I also have Cherokee running as a reverse proxy (local) to a small Flask app. With the Spawning timeout as default (should be 3 seconds), I would expect it to wait while spawning the app process. Instead, it gives up and immediately serves a 502.

An immediate browser refresh then produces the correct results.

Changing the timeout has no apparent effect, unless I'm misunderstanding how that field works.

@skinkie
Collaborator

The spawning timeout refers to the time between 'respawning' a new process as far as I know. When the sources as exhausted for one reason or another Cherokee backs-off for a while prior to retrying to do it again.

I think in tho google bugtracker there is also a bug by me that asks if the user that firstly requests a page could be put on hold prior to serving the broken request. (You seem to agree with me that the F5 option works).

@mdavid
Collaborator

A 502 Bad Gateway error suggests a communication error between the server and specified proxy.

https://tools.ietf.org/html/rfc2616#page-70

10.5.3 502 Bad Gateway

The server, while acting as a gateway or proxy, received an invalid
response from the upstream server it accessed in attempting to
fulfill the request.

In this regard, Cherokee is simply taking what was returned by the proxied Flask app in the response stream and, as per the specification, parsing the response and translating it into the appropriate response to send to the request client.
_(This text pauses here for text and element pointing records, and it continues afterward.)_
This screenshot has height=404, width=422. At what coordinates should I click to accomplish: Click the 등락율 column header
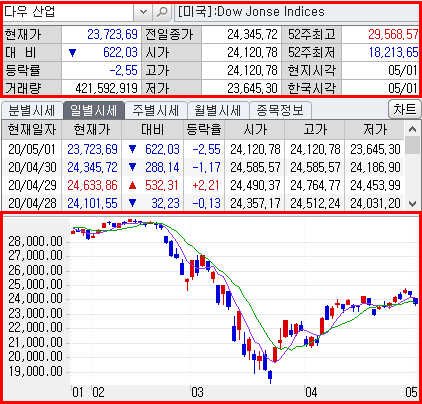coord(204,130)
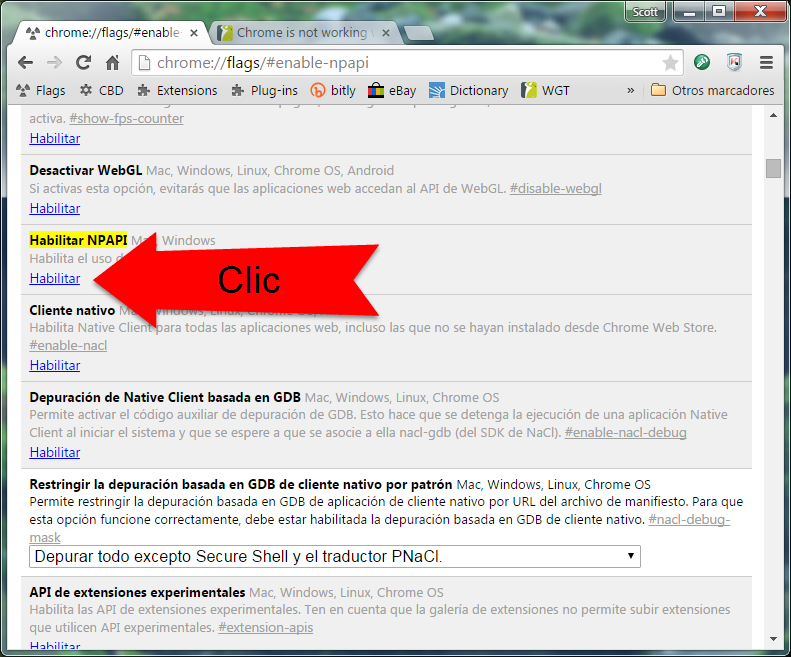Click the green key extension icon
Viewport: 791px width, 657px height.
click(x=703, y=63)
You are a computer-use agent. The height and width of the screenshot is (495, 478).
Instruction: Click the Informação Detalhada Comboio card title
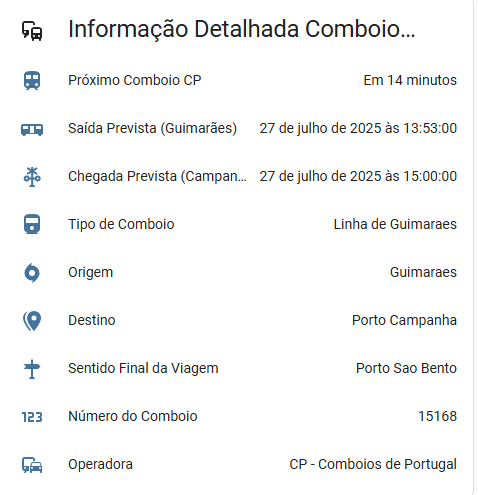[x=242, y=29]
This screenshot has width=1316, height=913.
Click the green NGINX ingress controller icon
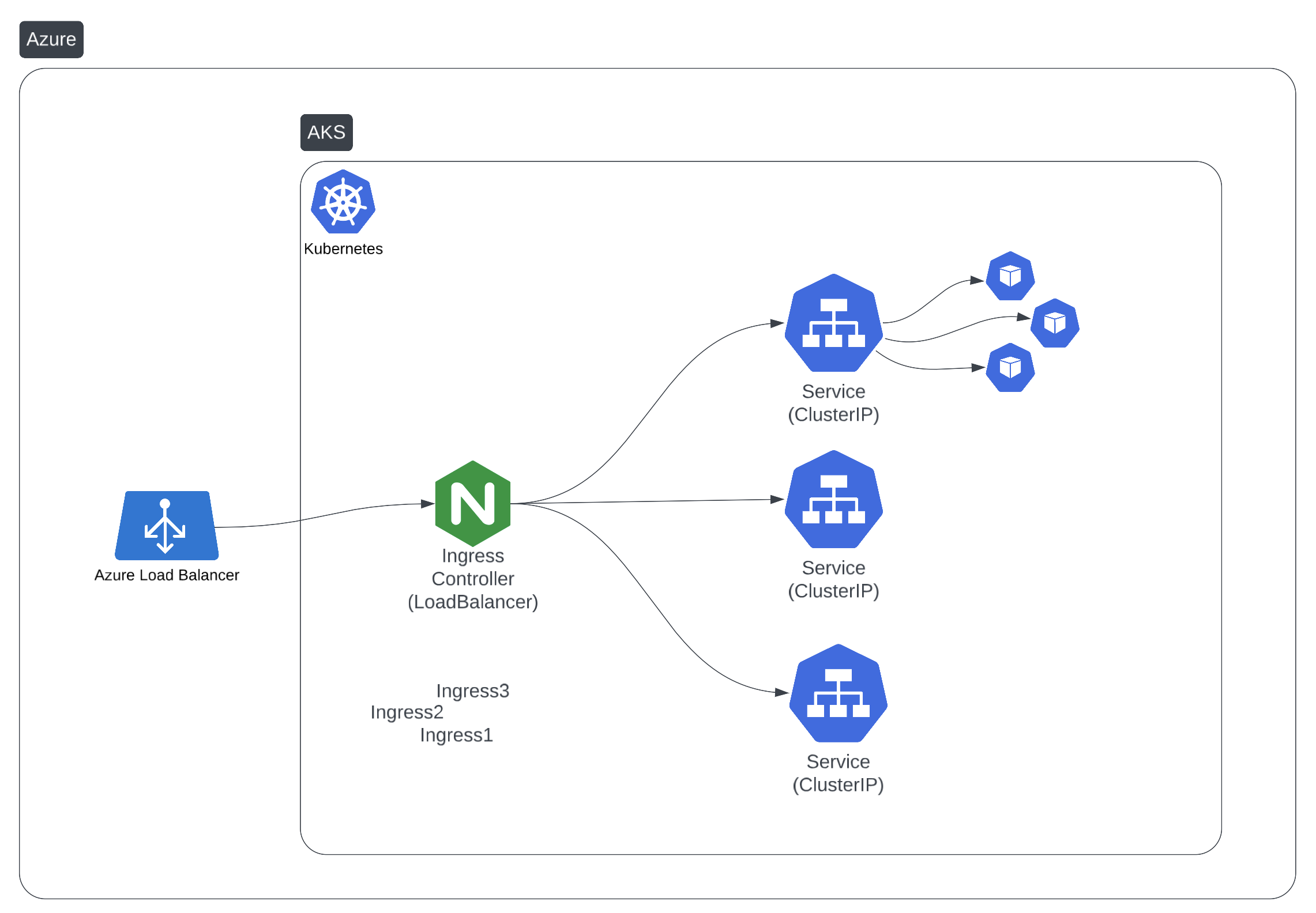[x=472, y=503]
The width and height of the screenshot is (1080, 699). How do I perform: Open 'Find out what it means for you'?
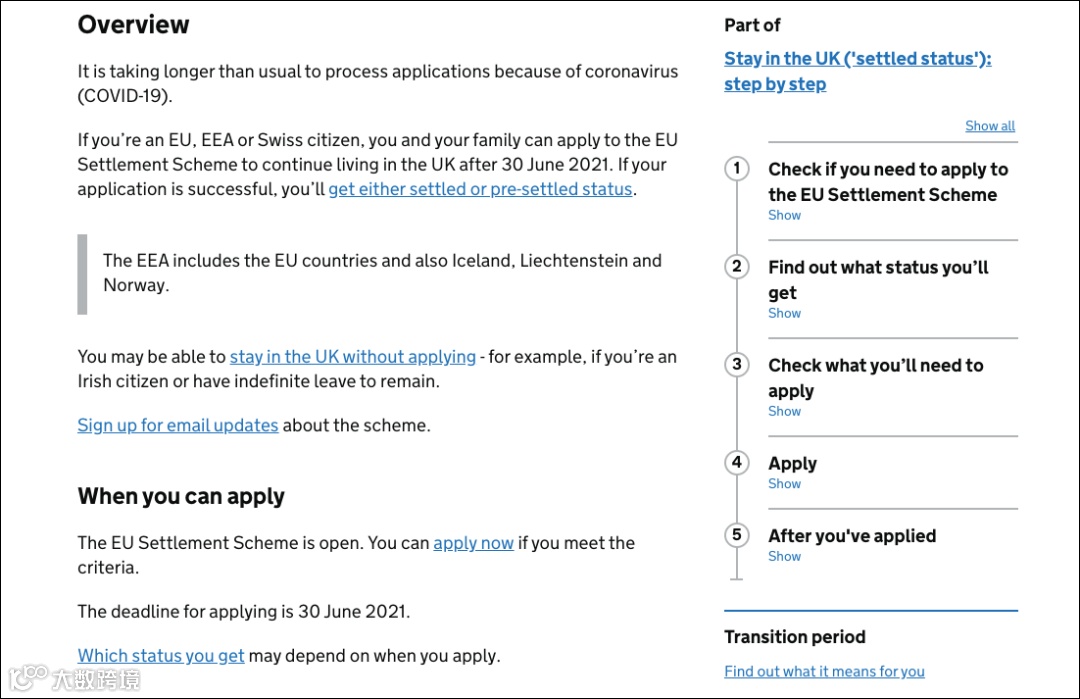click(x=824, y=672)
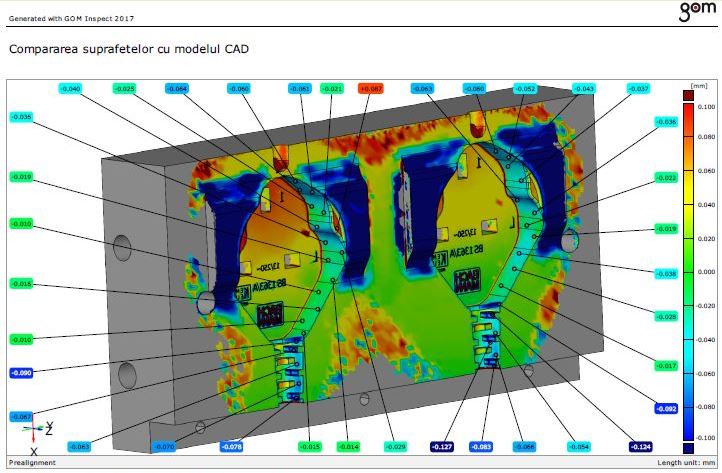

My guess is that Flask is configured to immediately return a 502 response to any requests made during its startup process that it is as of yet unable to process rather than holding the connection open while the process completes. Not sure if it can be configured to wait until the startup process completes before returning a response, but I can understand why they may choose the immediate return rather than holding on to connections (flooding resource requests overwhelming the system and causing a system lock if a service goes being the primary reason) but I can't say for sure. Regardless, this isn't an issue with Cherokee.

@skinkie
Collaborator

I disagree here. I think what happens:

1) User makes a requests
2) Cherokee didn't spin up the backend yet
3) Cherokee replies this to the user
4) In the mean time Cherokee has set up the backend
5) The user does another request, which is instantly served over the balancer infrastructure

@mdavid
Collaborator

If this were the case (I haven't checked the code just yet to verify) then you're right, Cherokee would be incorrectly dealing with the request. However, my own experience with Cherokee launching a given service has been that of waiting for:

a) A response from the service.
b) A TTL timeout

In the first case the response can be anything the service wants it to be. e.g. 502
In the second case, my experience has always been Cherokee returning a 503 Service Unavailable response which as per @klou's experience, is fixed by simply making a new request that in turn waits for a response or for the TTL timeout period to expire, whichever comes first.

Has your experience been different?

@klou

This doesn't help, but I wanted to add a bit of "closure" or at least a workaround (and I've been ignoring it until recently)

For that particular app/Virtual Server, I simply used the Error Handler to redirect 502 to the applicable URL - as an external redirection. By the time the redirection occurs, the flask app has spun up.